Y algo de razón tiene, si los ‘otros’ son los ‘otros’ de la sociedad definida por Ortega y que es un poco la nuestra y no los ‘prójimos’ de la ‘convivencia’. Verdad es en la sociedad individualista, en la de los egoístas, en la del amor erótico –y Sartre describe magníficamente el egoísmo y sadismo implícito en el acto sexual cosificante (cuando no es cristiano, diríamos nosotros)‑. Verdad es, sí, en la sociedad del dinero y del consumo.
Martin Buber
O, como diría Buber (1878-1965), filósofo judío contemporáneo, el infierno son los otros, sí, pero en este mundo moderno que tiende a transformar a los hombres en cosas, en objetos. Cuando el sujeto se encuentra con un ‘objeto’, dice, se establece la relación del ‘yo’ al ‘ello’. Cuando se encuentra, en cambio, con otro ‘sujeto’, se da la relación del ‘yo’ al ‘tú’. Y la autenticidad de cada hombre se mide en su capacidad de inserirse en la relación ’yo-tu’. La vida verdadera ‑afirma‑ se halla en el ‘encuentro’ de los sujetos., es alteridad. La vida contemporánea, en cambio, convierte a todo y a todos en ‘ello’. Aranguren (1909-1996), español, diría la primera es ‘alteridad’; la segunda, ‘aliedad’.
Pero ¿cómo evitar la dificultad de Sartre: “no puedo conocer al otro como otro, solo conozco lo que pienso de él no lo que él piensa de sí”? Falso dilema del ‘cogito’ cartesiano, del subjetivismo idealista contemporáneo. Primero, porque lo que el otro es no siempre coincide con lo que él piensa de sí mismo. Y, segundo, porque, precisamente, la definición clásica y de sentido común del conocimiento es “la potencia que me permite de alguna manera ser yo mismo el otro dejándolo como otro”, respetándolo en su subjetividad.

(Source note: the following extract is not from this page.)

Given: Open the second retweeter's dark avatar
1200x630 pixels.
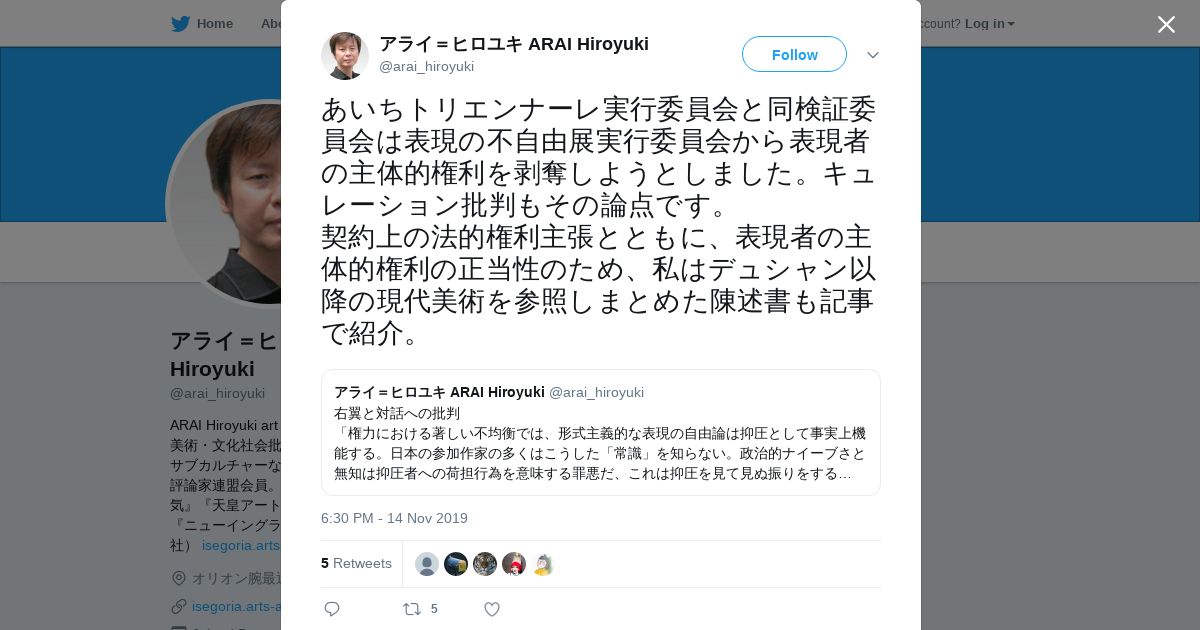Looking at the screenshot, I should pyautogui.click(x=456, y=564).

Pero más. Algunos filósofos, recogiendo antiguos temas tradicionales, pero expresándolos en distinto lenguaje, sostienen que este esencial ‘ser con’ del hombre, este encuentro de sujeto a sujeto, de yo a tu, es justamente tal porque, más allá del mero conocimiento del otro, el encuentro se produce en la ‘empatía’ –algo más que la mera ‘simpatía’‑; más allá de la ‘comunicación’, en la ‘comunión’. ‘Empatía’ o ‘endopatía’ que es, justamente, la capacidad de padecer –gozar o sufrir‑ ‘en’ el gozar o sufrir del otro. Un adentramiento en el yo del otro que, cuando es pleno, produce la perfecta integración. Por eso el encuentro con el otro no es solo intelectual sino ‘emocional’, decía Max Scheller (1874-1928).
Precisando, diríamos nosotros, el verdadero ‘encuentro’, ‘diálogo’, ‘convivencia’, se da en el conocer y el amar. Conocer y amar que se hace amistad plena cuando el encuentro del ‘yo’ al ‘tú’ se hace total en la ‘mutua entrega’. La relación del yo al ‘tu’ –contrariamente a la del yo al ‘ello’‑ sostenía Buber, solamente puede ser enunciada con el ser entero. Al que amo como sujeto, como tú, no doy ‘cosas’ ni pido cosas: ‘me’ le doy, ‘se’ me da.
Que en la mentalidad moderna vivir se defina hoy individualmente y no en el con‑vivir, eso se lo debemos en gran parte, por un lado, al ‘yo pienso’, al ‘cógito’ de Descartes ‑transformado luego en el yo divino y absoluto de Fichte y Hegel‑ y, por otro, a Rousseau y su concepción del hombre natural ‘aislado’, ‘libre’, ‘desvinculado’. En el fondo también divino.
Y es que la filosofía moderna, no puede escaparse a su pecado original de construida sobre la autonomía y autosuficiencia del sujeto, del yo, reeditando el pecado original de ‘querer ser como dioses’. Porque, solamente Dios se basta a sí mismo, solamente Dios es autónomo.
Pero, aún en su idea de lo que significa ‘hacerse Dios’ se equivoca el individualismo subjetivista, porque, a pesar de toda Su autonomía y autosuficiencia, Dios no es solo. Es único, pero no es solo. También su Ser divino es un Ser Con, un ‘mit sein’, un ‘con‑vivir’, un ‘encuentro’, eterno ‘diálogo’, unidad ‘empática’ trascendente de ‘yo’ y de ‘tus’, de ‘yo’ y ‘otros’ y ‘nosotros’.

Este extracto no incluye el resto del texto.